В погоне за собственной тенью [4]

Недавно меня пригласили на встречу литераторов, которые регулярно собираются в одном из пабов лондонского Сохо. Принято считать, что писатели, вынужденные по роду своих занятий проводить полжизни в одиночестве, стремятся к общению. Однако не все писатели — хорошие собеседники, а те, кто любят общаться, по большей части сидят, набрав в рот воды (или виски с пивом), держа язык за зубами из страха, что их замечательные истории украдет кто-нибудь из собратьев по перу. Поэтому беседы их обычно ограничиваются информативными разговорами о погоде, банковских ссудах и ценах на недвижимость.

4

Zinovy Zinik. Anyone at home? In pursuit of one’s of shadow // Eurozine, 2007 (Vienna). Перевод с английского Анны Асланян в редакции автора.

Встреча, на которую я попал, проходила в просторной комнате на втором этаже — хозяева паба сдают ее желающим для проведения разного рода мероприятий. К своему удивлению, я обнаружил там оживленное сборище — трудно было отыскать свободный столик. Пока я расплачивался у стойки бара, ко мне обратился незнакомый мужчина. «Вы сторонник полиамуризма?» спросил он. Что означает этот термин, я не знал.

Выяснилось, что под этим подразумевается открытая любовная связь с несколькими людьми одновременно, при этом никто друг от друга ничего не скрывает. Подумав несколько секунд, я сказал ему, что да, ко всем персонажам своих романов я отношусь одинаково страстно, независимо от их сексуальной ориентации, пола, возраста и рода занятий. «Вы что, писатель?» спросил он. «А вы разве нет?» ответил я вопросом на вопрос. «Да нет, что вы!» воскликнул он. «Я пришел на собрание Общества полиамуризма». Оказалось, что разные части паба были заняты двумя разными группами. Эти два лагеря постепенно смешивались. В наши дни границы теряют былую четкость.

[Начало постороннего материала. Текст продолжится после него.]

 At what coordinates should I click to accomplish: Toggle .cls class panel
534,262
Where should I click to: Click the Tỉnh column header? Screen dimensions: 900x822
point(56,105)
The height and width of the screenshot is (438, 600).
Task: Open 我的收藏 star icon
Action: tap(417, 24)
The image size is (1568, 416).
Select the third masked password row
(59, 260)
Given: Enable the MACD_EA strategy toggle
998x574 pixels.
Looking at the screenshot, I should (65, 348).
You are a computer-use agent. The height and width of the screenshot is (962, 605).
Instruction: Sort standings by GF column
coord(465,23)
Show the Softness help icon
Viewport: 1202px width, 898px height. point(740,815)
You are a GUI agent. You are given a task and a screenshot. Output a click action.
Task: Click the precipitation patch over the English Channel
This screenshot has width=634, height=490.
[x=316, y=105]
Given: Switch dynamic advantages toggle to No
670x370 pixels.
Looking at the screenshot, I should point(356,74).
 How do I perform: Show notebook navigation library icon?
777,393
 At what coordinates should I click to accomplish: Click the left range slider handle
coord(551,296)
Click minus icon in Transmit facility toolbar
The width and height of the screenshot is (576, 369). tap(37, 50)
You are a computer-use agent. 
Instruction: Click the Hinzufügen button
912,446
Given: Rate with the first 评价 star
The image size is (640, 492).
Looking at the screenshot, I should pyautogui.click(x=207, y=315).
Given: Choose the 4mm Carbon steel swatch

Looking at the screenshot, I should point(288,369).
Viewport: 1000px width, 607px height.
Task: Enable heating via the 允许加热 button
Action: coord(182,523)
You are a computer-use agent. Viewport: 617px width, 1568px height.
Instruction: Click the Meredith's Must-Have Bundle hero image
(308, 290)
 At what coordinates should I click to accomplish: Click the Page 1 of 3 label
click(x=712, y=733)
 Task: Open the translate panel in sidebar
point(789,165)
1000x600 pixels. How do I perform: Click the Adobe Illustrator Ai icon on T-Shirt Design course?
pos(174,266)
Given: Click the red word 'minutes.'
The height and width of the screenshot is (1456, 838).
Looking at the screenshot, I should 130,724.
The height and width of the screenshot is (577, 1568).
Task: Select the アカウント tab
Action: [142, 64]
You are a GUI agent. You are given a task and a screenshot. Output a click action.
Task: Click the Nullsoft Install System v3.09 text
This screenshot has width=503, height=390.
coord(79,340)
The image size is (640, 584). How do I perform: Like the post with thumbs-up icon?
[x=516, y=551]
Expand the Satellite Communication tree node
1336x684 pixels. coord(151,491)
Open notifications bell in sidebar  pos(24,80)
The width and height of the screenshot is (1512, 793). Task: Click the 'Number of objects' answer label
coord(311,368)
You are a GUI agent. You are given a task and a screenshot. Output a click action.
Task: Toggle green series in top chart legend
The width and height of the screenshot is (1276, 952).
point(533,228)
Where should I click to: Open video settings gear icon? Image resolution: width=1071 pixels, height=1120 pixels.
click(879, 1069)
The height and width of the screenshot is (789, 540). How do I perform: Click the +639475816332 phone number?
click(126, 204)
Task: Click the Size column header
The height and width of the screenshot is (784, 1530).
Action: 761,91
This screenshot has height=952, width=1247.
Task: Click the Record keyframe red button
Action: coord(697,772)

Пресловутый плюрализм страстных привязанностей писателя к своим героям хорошо известен (Лев Толстой был влюблен в мужа Анны Карениной не меньше, чем в саму героиню). Насколько подобный плюрализм в творчестве приложим в обыденной жизни? Мы живем в мире двойного гражданства, виртуальных компьютерных реальностей, где у людей несколько «личин» одновременно. В отличие от материальных объектов мы способны стать чуждыми собственной природе. Чувство неприкаянности, отчужденности, связанное с мифом изгнания из Рая, можно объяснять с разных позиций: библейских, фрейдистских, марксистских. Однако любая из этих интерпретаций подразумевает: мы на этой земле — изгнанники.

«Это так и, одновременно, не совсем так», как говаривал в подобных случаях грузинский эмигрант, осевший в России, товарищ Сталин. При всем плюрализме, полиамуризме и мультикультурализме, люди в наше время все больше и больше замыкаются в себе, становятся все менее терпимы к пришельцам, посторонним, к тем, кто не принадлежит их роду и племени. Их ощущение племенного единства и гармонии поразительным образом ничем не нарушено, уникальное чувство клановой принадлежности ничуть не подорвано плюрализмом, царящим во внешнем мире.

Да, многие, столкнувшись с многообразием альтернатив в выборе жизненного пути, теряют разум или впадают в ментальный ступор. Однако большинство справляются с проблемой раздвоения личности вполне успешно. Великие религии мира — пример инстинктивной целостности человеческого сознания. Даже традиционные религии — это конгломерат противоречивых доктрин, позаимствованных из различных культов и мифов предыдущих эпох, несовместимых, казалось бы, друг с другом исторических или идеологических догматов. Всякая великая религия содержит в себе неразрешимые внутренние противоречия. Однако присущая всякой религии нелогичность (достаточно вспомнить концепцию Святой Троицы) как бы подстегивает религиозное чувство, преданность верующего своим богам. Даже те из евреев, кто, скажем, стал последователем лжемессии Шабтая Цви (речь идет о секте донме, возникшей в Турции в 1666 году), то есть кто добровольно обратился в мусульманство, не отказываясь при этом от ряда культурно-ритуальных аспектов иудаизма (как бы скрывая под тюрбаном ермолку), — даже они не чувствовали, что живут, раздираемые непримиримыми духовными противоречиями. Их ничуть не смущало их религиозное двуличие (они сыграли существенную роль в эпоху Просвещения и в становлении современной Турции). Точно так же ортодоксальные евреи наших дней не испытывают особых духовных мучений, следуя принципу постоянного невозвращения, вечной нестабильности, их лозунг — ежегодная молитва «В будущем году — в Иерусалиме!», и при этом они остаются в диаспоре, без всякого намерения в этот Иерусалим вернуться.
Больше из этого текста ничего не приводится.